Pete's Mum made a card with Budgies on it and it is really beautiful.. My mother does Cross stictch to and is going to try to make Indi on a shirt for me....I am so very happy that Pete's Mother loved my tatted Cross... I will send a letter back to his mother thanking her for the beautiful card she made me... I'd love to thank Pete but he hasn't been online....

My Beautiful Card from Pete's Mum...


Thank you for stopping by..​


----------



## justmoira (Aug 29, 2014)

How lovely! I also do cross stitch, it's been very nicely done. What a wonderful gift


----------



## LynandIndigo (Jan 21, 2012)

justmoira said:


> How lovely! I also do cross stitch, it's been very nicely done. What a wonderful gift


Thank you Moria..


----------



## StarlingWings (Mar 15, 2013)

That is a beautiful cross-stitch card, Lyn! Are you going to frame it? 

Pete's mum really liked it--I would, too, such a pretty example of tatting!

Thank you for sharing it


----------



## LynandIndigo (Jan 21, 2012)

StarlingWings said:


> That is a beautiful cross-stitch card, Lyn! Are you going to frame it?
> 
> Pete's mum really liked it--I would, too, such a pretty example of tatting!
> 
> Thank you for sharing it


Awww thanks Gi Gi. I am going to find a frame and put it in that would be nice....


----------



## Kate C (Oct 15, 2007)

That is really lovely Lyn. Pete's mother certainly has done a nice job with the card.


----------



## Niamhf (Dec 17, 2013)

Very nice  I'm sure Indigo will enjoy it too


----------



## LynandIndigo (Jan 21, 2012)

Niamhf said:


> Very nice  I'm sure Indigo will enjoy it too


Thank you Niamhf.....Indi looked at it and was whistling to the bird in the picture....



Kate C said:


> That is really lovely Lyn.

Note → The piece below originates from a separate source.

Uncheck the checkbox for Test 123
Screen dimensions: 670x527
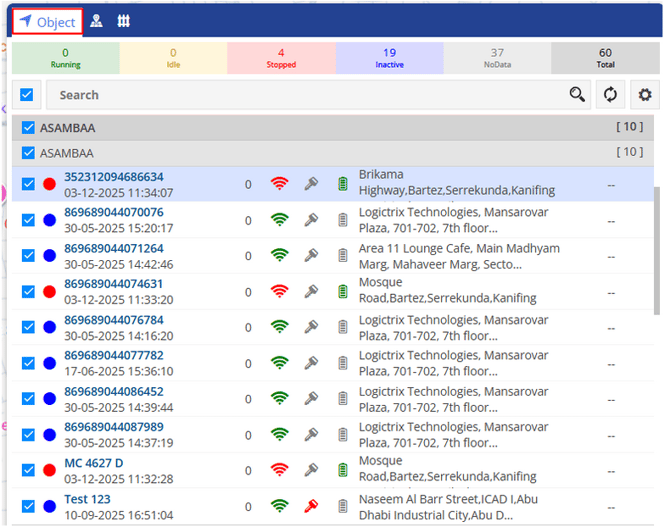click(x=29, y=506)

Pete's mother certainly has done a nice job with the card.


Thank you Kate... She she did a wonderful Job...


----------



## FaeryBee (May 9, 2011)

*That is a lovely thank you card.
Thanks for sharing it with us, Lyn. *


----------



## eduardo (Jul 24, 2011)

*That's very pretty *


----------



## LynandIndigo (Jan 21, 2012)

FaeryBee said:


> *That is a lovely thank you card.
> Thanks for sharing it with us, Lyn. *


Thanks Deb. Glad you liked it...



eduardo said:


> *That's very pretty *


Thanks Dee..


----------



## nuxi (Oct 28, 2014)

The card looks very nice! Thanks for sharing,Lyn!


----------



## LynandIndigo (Jan 21, 2012)

nuxi said:


> The card looks very nice! Thanks for sharing,Lyn!

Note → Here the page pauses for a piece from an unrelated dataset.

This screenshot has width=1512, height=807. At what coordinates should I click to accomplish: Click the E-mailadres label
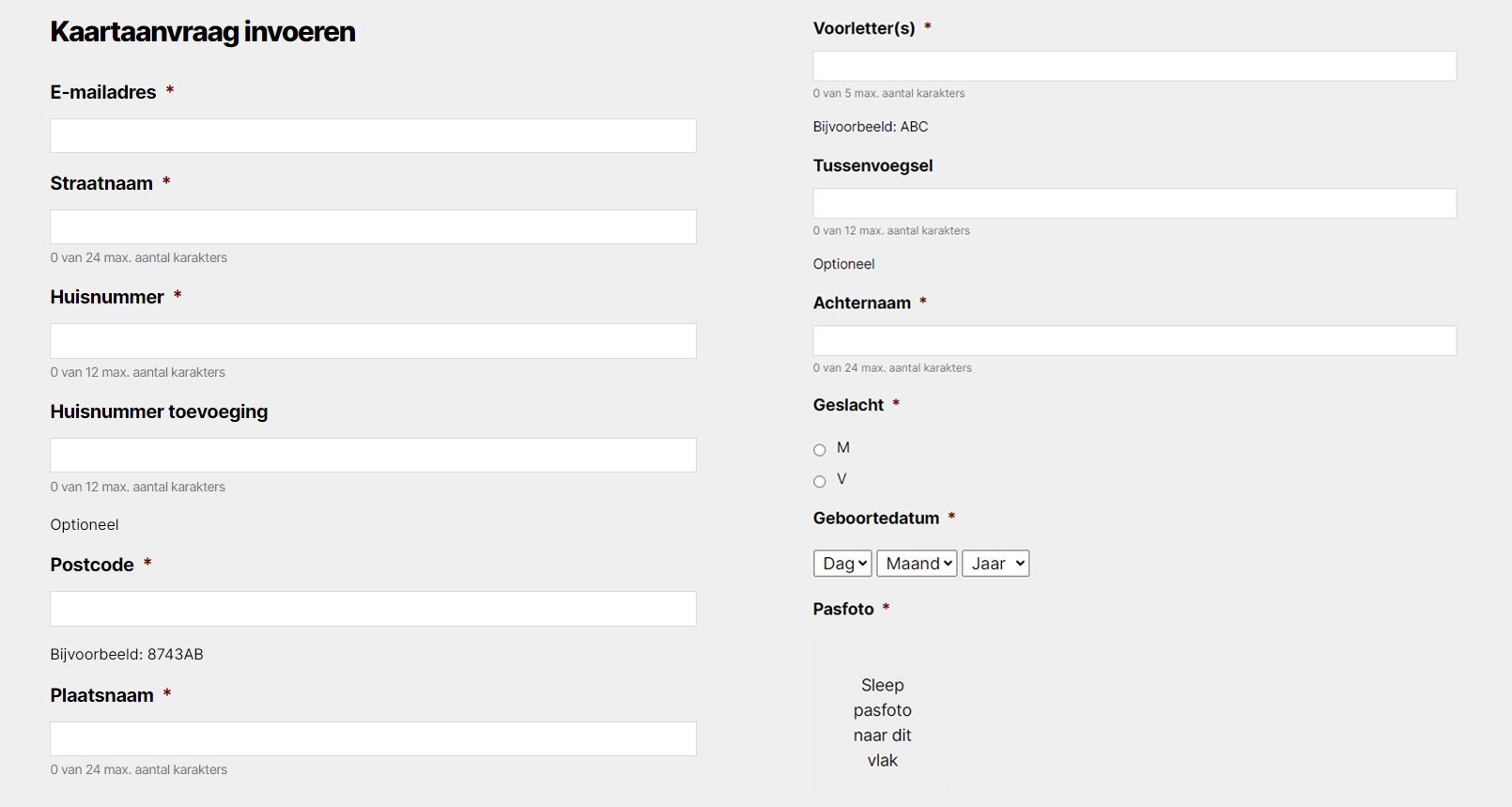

Thanks Gany. I am only to happy to share it with you all... Glad you liked it...


----------



## Budget baby (Jan 1, 2013)

How wonderful Lyn, it is a lovely memento for you to keep and remember.
Placing it in a frame will help protect it too. Thank You for sharing with us.


----------



## Jonah (Feb 3, 2013)

Wow....Pete's mom is very artistic and what a beautiful return she has given you for that wonderful cross you sent her...


----------



## LynandIndigo (Jan 21, 2012)

Jonah said:


> Wow....Pete's mom is very artistic and what a beautiful return she has given you for that wonderful cross you sent her...


Thank you Randy.... It was a really nice gift I really liked it...



Pretty boy said:


> How wonderful Lyn, it is a lovely memento for you to keep and remember.
> Placing it in a frame will help protect it too. Thank You for sharing with us.


Thanks Cathy... I'm happy you liked it and I don't mind sharing....


----------



## SPBudgie (Nov 11, 2008)

*That is a thoughtful and beautiful cross stitch card!*


----------